Prime_Evil
Adventurer
So, the generative AI itself does not contain an obvious copy. But, a copy is made, when the data is put in the training set. The process requires copying, even if the final AI doesn't contain that copy.
No...it doesn't make a copy. This statement is factually incorrect. Models catalogue information (kinda like metadata) about the material in the training set. It learns the characteristics or patterns present in the training set. In supervised learning, labels are added to help the model classify the patterns it detects. In unsupervised learning, the model is exposed to unstructured data with no external context. Most models include various evaluation models to help it detect patterns. The system examines the training set for patterns representative of each attribute the ML model must predict. With art, this might include things like color palette, medium, artist name, etc. But there is no need to copy the original source material into the data set. There is often a preprocessing step where the raw inferences undergo further normalization or tokenization (to reduce duplication, etc). The statistical inferences about patterns or characteristics are used to train ML models to make predictions. So when you tell a generative AI to give you a picture of a kitten in the style of Van Gough, it is essentially making a speculative prediction about what such a thing might look like based on what it "knows" about the patterns associated with each term in your request. It is mapping the input data in your request against a statistical model to generate diverse outputs.

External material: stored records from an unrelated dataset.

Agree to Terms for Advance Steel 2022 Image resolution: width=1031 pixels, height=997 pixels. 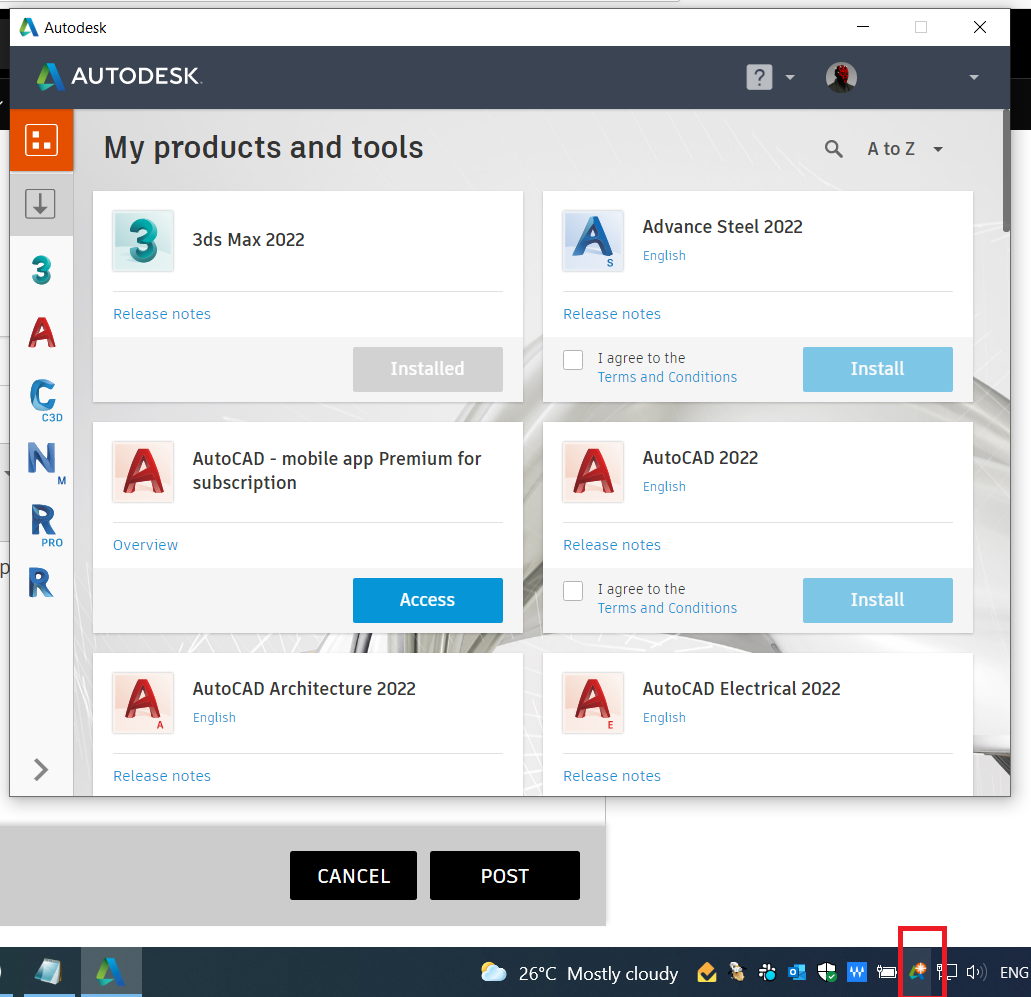click(x=573, y=360)
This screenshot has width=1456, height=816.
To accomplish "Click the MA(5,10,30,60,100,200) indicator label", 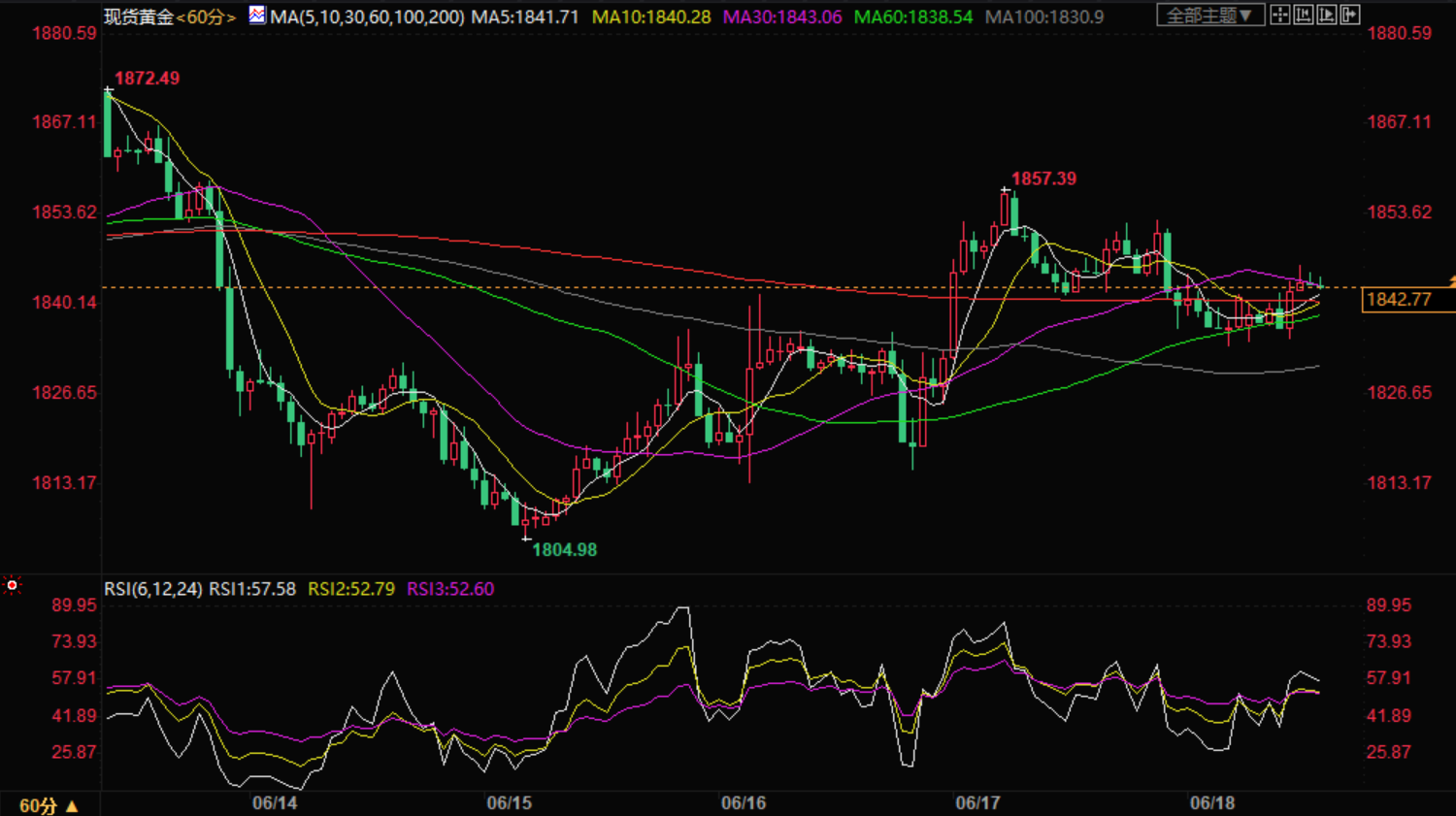I will [x=367, y=17].
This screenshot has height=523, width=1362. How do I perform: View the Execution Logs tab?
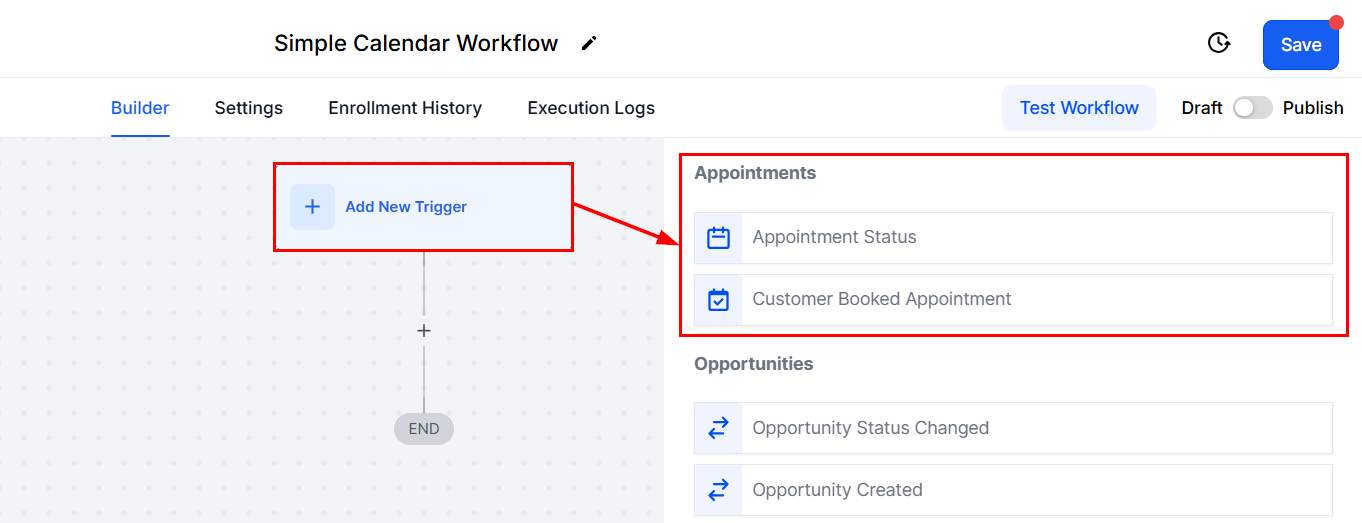591,108
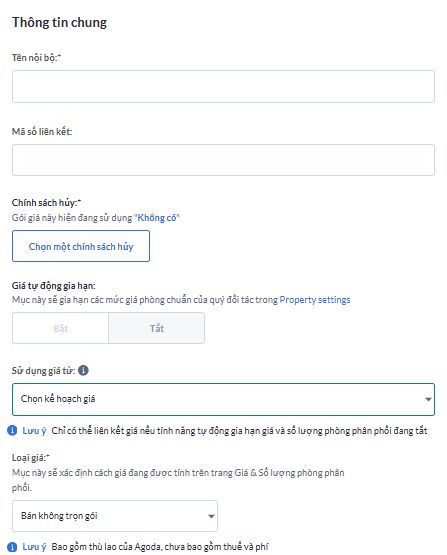Select the Tắt option for Giá tự động gia hạn
The image size is (447, 555).
[x=156, y=328]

It should be obvious that the source material in the training set is not "copied into" the model because the size of the size difference between the source material and the model. At no point is a copy of the source data ingested into the "final AI". Such raw data is useless to it.
There are good reasons to raise concerns about the rise of generative AI and its impact on the creative arts, but ignorance about how the technology works isn't helpful. It sheds more heat than light. I would argue the issue is not that the model contains copies of the original material, but that the statistical predictions made by the ML model are so damned accurate these days they can produce works remarkably similar to material in the training set.
Is this copying in the traditional sense? Probably not. Is it plagiarism? Maybe and maybe not. I suppose it depends on whether you believe a map is the same as the territory it represents. If making a map is the same as "stealing" or "copying" the terrain it represents, then sure. The model is effectively a map of the patterns detected in the training set.
Does this mean that generative art is entirely OK? No. Its existence raises some real moral and practical issues. But these are NEW issues. We've never had a technology like this before in human history. So we are figuring this out for the first time. I don't want to ignore the genuine concerns of artists. Some of those concerns are real and valid. But misrepresenting how the technology works isn't helping them in the long-term - it will be used by the tech bros to discredit their case.